Herkesin hayatında kendini aradığı dönemler olur gibi klişe bahanelerin arkasına saklanmayacağım hiç. Eğer kendinizi kaybetmezseniz bulmak zorunda kalmaz, bunun için arama yapmazsınız. Bu fazla acımasız bir cümle olabilir size göre ya da kötü günler geçirdiğinizde teselli vermek yerine kendinize kızmanıza sebep olabilir fakat yalan söylemeyeceğim. Her zaman kendiniz için yapabileceğiniz iyi bir şeyler vardır ve şuan kötüyseniz; bu çabalamadığınız için.
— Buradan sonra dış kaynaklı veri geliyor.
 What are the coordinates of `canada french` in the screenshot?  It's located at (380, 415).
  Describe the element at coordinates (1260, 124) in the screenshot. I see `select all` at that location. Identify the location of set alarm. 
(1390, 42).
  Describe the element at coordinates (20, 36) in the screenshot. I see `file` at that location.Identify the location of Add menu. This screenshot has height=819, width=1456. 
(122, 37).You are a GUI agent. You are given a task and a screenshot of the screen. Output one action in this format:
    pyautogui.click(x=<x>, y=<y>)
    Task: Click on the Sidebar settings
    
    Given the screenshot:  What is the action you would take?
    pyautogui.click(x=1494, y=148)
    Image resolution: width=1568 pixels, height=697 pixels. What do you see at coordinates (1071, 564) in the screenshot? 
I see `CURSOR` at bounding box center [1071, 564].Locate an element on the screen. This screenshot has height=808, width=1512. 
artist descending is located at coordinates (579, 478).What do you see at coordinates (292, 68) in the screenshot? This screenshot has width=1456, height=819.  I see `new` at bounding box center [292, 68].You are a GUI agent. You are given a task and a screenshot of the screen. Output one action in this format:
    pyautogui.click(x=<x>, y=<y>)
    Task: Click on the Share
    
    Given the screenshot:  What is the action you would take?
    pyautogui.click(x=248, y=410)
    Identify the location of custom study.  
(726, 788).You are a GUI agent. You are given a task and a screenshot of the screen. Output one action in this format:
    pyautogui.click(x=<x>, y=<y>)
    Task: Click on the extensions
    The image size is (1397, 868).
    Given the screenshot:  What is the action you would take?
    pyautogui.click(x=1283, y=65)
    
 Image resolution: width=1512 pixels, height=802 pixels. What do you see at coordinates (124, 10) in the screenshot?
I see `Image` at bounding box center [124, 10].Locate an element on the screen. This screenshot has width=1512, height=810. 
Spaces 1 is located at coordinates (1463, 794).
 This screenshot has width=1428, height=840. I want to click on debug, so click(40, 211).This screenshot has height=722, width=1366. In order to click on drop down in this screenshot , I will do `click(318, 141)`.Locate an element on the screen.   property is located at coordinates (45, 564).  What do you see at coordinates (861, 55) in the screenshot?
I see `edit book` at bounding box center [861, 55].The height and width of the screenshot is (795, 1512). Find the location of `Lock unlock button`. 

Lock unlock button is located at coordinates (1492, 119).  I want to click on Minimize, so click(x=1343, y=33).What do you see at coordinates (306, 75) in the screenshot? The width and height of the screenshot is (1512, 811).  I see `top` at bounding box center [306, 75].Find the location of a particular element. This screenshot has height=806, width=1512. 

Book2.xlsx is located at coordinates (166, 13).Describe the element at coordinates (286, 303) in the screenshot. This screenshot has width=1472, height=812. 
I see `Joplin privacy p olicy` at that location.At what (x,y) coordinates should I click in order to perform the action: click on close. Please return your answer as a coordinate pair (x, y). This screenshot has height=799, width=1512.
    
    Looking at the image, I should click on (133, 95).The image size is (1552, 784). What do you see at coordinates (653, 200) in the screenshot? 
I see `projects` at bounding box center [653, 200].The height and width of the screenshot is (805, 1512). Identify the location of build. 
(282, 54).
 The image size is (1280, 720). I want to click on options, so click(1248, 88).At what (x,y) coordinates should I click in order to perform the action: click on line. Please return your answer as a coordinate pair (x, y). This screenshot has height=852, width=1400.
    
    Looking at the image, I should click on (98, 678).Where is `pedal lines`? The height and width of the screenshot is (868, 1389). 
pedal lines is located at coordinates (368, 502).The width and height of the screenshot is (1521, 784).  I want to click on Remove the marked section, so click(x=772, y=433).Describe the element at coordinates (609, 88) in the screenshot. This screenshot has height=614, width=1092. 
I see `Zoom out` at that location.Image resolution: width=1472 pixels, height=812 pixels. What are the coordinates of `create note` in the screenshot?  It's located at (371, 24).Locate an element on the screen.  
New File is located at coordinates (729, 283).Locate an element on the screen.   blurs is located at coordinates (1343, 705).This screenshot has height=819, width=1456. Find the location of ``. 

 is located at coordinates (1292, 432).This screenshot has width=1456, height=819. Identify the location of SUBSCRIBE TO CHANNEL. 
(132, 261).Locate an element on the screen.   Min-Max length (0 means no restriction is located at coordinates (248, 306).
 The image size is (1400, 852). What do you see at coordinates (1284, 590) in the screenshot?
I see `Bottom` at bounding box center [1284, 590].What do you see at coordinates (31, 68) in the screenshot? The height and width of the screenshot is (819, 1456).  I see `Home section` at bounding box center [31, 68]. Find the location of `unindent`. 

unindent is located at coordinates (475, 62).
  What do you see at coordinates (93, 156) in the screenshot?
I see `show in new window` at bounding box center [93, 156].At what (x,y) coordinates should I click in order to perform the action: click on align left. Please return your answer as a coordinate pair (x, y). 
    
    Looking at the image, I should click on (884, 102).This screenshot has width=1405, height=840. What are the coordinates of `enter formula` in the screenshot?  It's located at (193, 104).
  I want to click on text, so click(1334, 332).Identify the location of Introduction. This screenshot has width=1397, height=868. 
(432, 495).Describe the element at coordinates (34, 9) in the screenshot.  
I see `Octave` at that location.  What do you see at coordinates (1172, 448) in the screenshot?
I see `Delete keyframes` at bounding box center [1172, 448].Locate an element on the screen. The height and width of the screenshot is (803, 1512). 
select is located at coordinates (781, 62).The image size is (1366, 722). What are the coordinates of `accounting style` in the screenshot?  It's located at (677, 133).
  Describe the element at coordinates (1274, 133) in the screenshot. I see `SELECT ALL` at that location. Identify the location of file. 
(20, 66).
Kalabalık. Tek kelime. Zararsız ve masum gelebilir göze. Masum ya da zararsız değildir. İnsana en çok yalnızlığı kalabalık getirir. Çevremde şişirme bir kalabalıkla, etrafımda dolanan ikiyüzlü tonla insanla ve o zamanlar sevdiğime inandığım hayatımın en büyük problemiyle - Orhun- yaşıyordum. Çoğu insanın sahip olmak istediği her şeye sahipmiş gibi gözükmemi sağlayan maskelerimin her gün yenisini takıyordum. Tanıştığım her yeni insana ne görmek isterse onu gösteriyor, iskambil destesinden oyunu kazandıracak kartlarımı seçip önüne diziyordum. Baksanız beni mutlu sanabilirdiniz. Baksanız bana şımarık megaloman diyebilirdiniz. Baksanız bana güzel ya da çirkin diyebilirdiniz. Ama ne kadar bakarsanız bakın kendinize gerçekten yaşayıp yaşamadığımı sorduğunuzda cevap alamayacağınıza eminim. Nereden mi biliyorum? Ayna karşısında kendimi incelediğimde gözlerim uzun zamandır gerçek bir şeyler görmemiş gibi bomboş bakardı hep.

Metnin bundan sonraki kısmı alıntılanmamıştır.